Much has been made about an article in the New York Times this week describing how Google and Verizon are approaching a “deal” on Net Neutrality. The article suggests Google and Verizon are dealing to prioritize Google traffic on Verizon networks, but both Google and Verizon deny the claim. But then Google CEO Eric Schmidt hinted that there’s some sort of “Agreement” in the works. So what gives?
While I don’t have any secret sources at Google or Verizon, here’s what I think is going on: Once again, the term “Net Neutrality” is getting interpreted in 12,000 different ways, and causing a lot of confusion. In my opinion, this has been the #1 problem with the net neutrality debate. Some take the minority (and extreme position) that net neutrality means low-cost broadband for all, or that you shouldn’t be allowed to charge more for bandwidth or higher connection speeds. Others think Net Neutrality is only about not discrimination if offering quality of service. When discussing net neutrality, I think we should focus less on the technological aspects of organizing a network, and focus on what matters most: Consumer Choice. Maybe we should even start rebranding the “Net Neutrality” movement as “Network Choice” or something similar (any suggestions?).
So back to Google: according to Schmidt, Google and Verizon are looking to come up with an agreeable “definition” for what Net Neutrality is. He suggests that quality of service (the idea that some network traffic gets prioritized) is OK, as long as the prioritization takes place based on content rather than source. (So Verizon can prioritize video for a fee, but can’t discriminate amongst video providers). That seems reasonable, but I think a better way to achieve the end-goals of the net neutrality / network choice movement would be to focus on the consumer. Rather than have the networks themselves decide what kinds of content get QoS, end-users should decide what they want quality of service on, whether it be VoIP, video, or some sort of data-intensive gaming experience. And to be clear, I think it makes sense for someone to pay for this QoS, whether it be the end-user or the content provider. The key is that the choice be left to the consumer and that the networks not discriminate amongst various content providers.
I think the choice element is important from an innovation standpoint. If Verizon decides that they’re going to prioritize video, even if they don’t discriminate in that prioritization, it still blocks the opportunity for a non-video competitor to take advantage of prioritization. Effectively, the network operator is making a market changing choice on behalf of it’s consumers. Let’s say that there’s some sort of up-and-coming data intensive game that consumers and providers would like to distribute over QoS, but can’t because it doesn’t fit one of the network-approved mediums worthy of prioritization? As a new venture, it likely won’t have the market power to secure the network operator’s blessing as warranting a QoS channel.
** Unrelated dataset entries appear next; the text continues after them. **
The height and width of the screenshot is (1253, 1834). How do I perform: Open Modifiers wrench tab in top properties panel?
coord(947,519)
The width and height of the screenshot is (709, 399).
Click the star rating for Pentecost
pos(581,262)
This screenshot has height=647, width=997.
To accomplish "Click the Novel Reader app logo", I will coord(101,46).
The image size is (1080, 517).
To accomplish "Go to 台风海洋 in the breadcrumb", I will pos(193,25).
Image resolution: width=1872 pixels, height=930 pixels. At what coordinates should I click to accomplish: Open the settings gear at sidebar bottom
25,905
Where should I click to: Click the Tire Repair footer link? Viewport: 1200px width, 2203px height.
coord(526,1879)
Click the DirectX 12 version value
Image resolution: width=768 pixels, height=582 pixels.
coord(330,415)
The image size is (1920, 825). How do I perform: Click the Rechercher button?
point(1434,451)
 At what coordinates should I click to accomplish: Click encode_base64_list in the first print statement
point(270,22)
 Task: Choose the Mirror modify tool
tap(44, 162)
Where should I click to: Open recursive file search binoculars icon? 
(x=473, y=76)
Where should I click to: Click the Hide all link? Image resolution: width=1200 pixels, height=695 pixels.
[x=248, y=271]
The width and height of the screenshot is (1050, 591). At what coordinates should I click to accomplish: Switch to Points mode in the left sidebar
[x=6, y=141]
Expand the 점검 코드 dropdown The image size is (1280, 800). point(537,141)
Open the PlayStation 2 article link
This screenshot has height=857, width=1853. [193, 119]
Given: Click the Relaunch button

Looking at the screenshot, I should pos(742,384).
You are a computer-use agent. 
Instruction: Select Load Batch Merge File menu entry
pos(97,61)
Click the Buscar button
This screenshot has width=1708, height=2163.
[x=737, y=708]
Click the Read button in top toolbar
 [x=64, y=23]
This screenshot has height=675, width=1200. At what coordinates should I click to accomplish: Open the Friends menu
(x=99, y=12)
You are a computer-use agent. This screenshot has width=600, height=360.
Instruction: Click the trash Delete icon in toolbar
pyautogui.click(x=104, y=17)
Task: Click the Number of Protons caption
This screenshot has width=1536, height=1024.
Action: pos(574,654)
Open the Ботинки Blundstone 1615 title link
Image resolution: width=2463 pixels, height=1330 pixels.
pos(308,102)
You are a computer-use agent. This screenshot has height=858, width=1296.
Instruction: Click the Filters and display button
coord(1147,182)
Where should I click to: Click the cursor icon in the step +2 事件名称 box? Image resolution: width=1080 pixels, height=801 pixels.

If the new technology requires QoS to work, then, it might never get a chance. But if consumers get to choose what they want QoS on, then some users can try it, and this new technology can take root and grow.
This is why focusing on the choice of the end-user really matters. The world Schmidt suggests, where certain “types” of traffic can get prioritized without discrimination might work for Google; but at the cost of up-and-coming yet-to-be-thought of innovators who’d like a shot at QoS.